Nun wird es auch nach dem 20. März kein Ende der Maßnahmen geben. Hessen ist hier bereit vorgeprescht und hat angekündigt, die aktuellen Corona-Regeln bis zum 2. April zu großen Teilen zu verlängern. Das beinhaltet bei Beibehaltung aller Abstands- und Hygienekonzepte, der 3G, 2G und 2G-Plus-Zugangsregelungen, sowie die Maskenpflicht im bisherigen Umfang.

Es war nachvollziehbar, dass Schwarz-Grün die einmal durch die Pandemie-Maßnahmen erhaltene Macht nicht mehr aus den Händen geben will. Verfassungsrechtler, kritische Juristen, Politiker und Journalisten haben vor diesem Szenario der Perpetuierung der Maßnahmen unermüdlich gewarnt. Man darf mit der Erfahrung aus den letzten zwei Jahren jetzt schon unken, dass das auch nach dem 2. April weitergehen wird.

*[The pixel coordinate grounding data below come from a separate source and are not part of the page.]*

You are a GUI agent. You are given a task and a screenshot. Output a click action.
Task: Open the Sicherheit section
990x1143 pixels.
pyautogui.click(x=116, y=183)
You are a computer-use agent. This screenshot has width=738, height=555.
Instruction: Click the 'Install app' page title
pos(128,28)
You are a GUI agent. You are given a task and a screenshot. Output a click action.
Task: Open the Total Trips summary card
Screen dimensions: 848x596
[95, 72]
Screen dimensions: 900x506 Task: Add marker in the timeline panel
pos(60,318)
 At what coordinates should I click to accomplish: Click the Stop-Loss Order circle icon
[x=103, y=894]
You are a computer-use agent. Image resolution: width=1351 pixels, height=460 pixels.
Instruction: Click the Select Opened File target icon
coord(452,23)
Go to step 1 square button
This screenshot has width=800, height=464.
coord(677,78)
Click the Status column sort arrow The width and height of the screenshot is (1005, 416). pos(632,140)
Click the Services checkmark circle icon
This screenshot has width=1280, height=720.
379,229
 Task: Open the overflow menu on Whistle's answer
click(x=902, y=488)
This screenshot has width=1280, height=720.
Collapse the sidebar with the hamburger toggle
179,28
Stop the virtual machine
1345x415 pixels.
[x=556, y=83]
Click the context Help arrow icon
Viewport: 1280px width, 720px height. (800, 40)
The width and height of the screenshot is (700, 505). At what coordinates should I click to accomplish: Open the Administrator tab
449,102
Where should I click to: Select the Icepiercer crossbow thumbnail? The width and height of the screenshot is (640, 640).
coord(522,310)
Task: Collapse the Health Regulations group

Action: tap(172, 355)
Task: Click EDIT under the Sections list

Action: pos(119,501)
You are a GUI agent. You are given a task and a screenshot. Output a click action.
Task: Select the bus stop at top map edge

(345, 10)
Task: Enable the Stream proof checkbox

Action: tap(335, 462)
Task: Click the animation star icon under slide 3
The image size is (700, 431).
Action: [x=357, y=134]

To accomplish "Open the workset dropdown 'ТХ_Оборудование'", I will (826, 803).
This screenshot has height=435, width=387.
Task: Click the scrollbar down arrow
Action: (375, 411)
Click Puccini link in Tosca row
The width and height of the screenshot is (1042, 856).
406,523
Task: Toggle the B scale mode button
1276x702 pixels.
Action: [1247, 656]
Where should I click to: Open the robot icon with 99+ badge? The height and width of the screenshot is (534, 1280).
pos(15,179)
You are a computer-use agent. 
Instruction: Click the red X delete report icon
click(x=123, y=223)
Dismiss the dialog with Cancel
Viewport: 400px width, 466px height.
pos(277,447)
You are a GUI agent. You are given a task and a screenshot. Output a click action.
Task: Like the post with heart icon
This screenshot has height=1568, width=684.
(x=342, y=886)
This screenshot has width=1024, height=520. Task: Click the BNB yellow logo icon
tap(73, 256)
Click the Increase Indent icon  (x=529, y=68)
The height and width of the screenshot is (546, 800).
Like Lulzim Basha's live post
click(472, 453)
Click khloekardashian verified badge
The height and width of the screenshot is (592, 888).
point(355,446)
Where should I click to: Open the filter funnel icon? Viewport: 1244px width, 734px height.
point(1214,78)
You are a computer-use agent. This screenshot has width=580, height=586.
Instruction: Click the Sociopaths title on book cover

Wir müssen jetzt raus aus dieser Maßnahmen-Spirale! Zu keiner Zeit bestand eine Überlastung des Gesundheitswesen, der milde Verlauf der Omikron-Variante gebietet es daher, wie auch unsere EU-Nachbarländer, endlich zur Normalität zurückzukehren. Die Freiheit und Eigenverantwortung der Bürger muss endlich wieder bestimmender Faktor unseres Zusammenlebens werden.